As soon as we bring an animal into a home or place it in a pen, though, we begin to block this instinct. This is because we remove danger from their environment while providing for their needs. They still have their flight instinct — the desire to run away — and that never fades. But a dog in a house can only flee to another part of the house unless they find a way out.

They will try to find a way, too. I’ve heard of dogs that have chewed through metal screens or wooden doors, or even jumped through the glass in upper-floor windows in order to escape a perceived threat.

I’m not saying that we should all let our dogs run free so that they have the power of escape, though. What I’m getting at is that while you can take the dog out of Nature, you can’t take Nature out of the dog — and there are some natural disasters that we don’t consider at all.

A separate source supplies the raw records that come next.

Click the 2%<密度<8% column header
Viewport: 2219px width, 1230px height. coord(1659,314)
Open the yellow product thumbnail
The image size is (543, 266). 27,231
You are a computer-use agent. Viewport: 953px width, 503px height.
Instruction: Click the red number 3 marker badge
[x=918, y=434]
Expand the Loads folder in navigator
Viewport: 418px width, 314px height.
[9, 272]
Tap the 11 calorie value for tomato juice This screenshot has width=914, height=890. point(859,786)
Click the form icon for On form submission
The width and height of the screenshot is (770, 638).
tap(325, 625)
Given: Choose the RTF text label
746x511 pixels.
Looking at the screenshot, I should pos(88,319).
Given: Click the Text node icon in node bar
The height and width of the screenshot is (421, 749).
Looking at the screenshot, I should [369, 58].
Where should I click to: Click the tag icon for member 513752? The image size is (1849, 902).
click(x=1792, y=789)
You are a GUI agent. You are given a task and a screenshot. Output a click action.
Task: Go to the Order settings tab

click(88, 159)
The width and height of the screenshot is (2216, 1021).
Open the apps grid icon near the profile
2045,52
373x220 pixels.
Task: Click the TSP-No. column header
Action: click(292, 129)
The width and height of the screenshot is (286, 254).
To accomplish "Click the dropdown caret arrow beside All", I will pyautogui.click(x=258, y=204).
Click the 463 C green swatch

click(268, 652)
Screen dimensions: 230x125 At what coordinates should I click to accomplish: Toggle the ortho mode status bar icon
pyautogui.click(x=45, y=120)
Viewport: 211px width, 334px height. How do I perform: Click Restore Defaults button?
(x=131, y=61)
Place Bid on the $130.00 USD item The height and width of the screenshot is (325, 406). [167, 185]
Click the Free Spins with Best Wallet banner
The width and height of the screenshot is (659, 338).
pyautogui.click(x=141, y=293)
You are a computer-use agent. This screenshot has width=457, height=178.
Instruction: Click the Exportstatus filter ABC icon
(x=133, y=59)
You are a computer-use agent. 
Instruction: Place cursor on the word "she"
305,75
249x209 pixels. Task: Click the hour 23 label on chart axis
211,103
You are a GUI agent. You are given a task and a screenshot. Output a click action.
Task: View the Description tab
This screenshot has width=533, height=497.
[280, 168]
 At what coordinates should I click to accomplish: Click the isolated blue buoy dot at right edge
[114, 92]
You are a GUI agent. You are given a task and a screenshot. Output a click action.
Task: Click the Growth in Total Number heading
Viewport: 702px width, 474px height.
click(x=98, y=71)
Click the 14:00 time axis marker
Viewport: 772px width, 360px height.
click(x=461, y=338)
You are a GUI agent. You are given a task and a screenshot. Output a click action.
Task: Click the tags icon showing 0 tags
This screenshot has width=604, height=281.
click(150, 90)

To a dog, unstable energy is just as terrifying as a fire, flood, or earthquake. They will do whatever they can to escape it as well. If the leader of a wild pack becomes unstable, the rest of the dogs will either kill that dog or flee. In a human pack, unstable energy from the people will make the dog either aggressive or fearful or — worst combination of all — both.

Imagine it from the dog’s point of view. He’s been put in a very unnatural place: under a ceiling and between walls. He can’t see the sky and the smells are strange. As long as he has stable leaders giving off calm energy, he’s fine. But when that energy is not balanced, he’s no longer in a safe place. He’s in a trap and his only instinct is to get away. If he can’t get away, he can quickly become extremely neurotic.

When a dog is misbehaving, I tell people to look at their own energy first. Is she gnawing at the doors when you’re not at home? Does she avoid people, bark at every visitor, or try to hide under beds or in closets? Is she overly attached to one human pack member or oddly aggressive toward another? These are all signs that something is out of balance with the energy in the household.

While we can’t control the weather or disasters, we can control ourselves. The best protection we can provide for our dogs is a place of calm, away from storms of any kind. Our best barometer for judging the emotional weather is our dogs.

Stay calm, and safe from disaster.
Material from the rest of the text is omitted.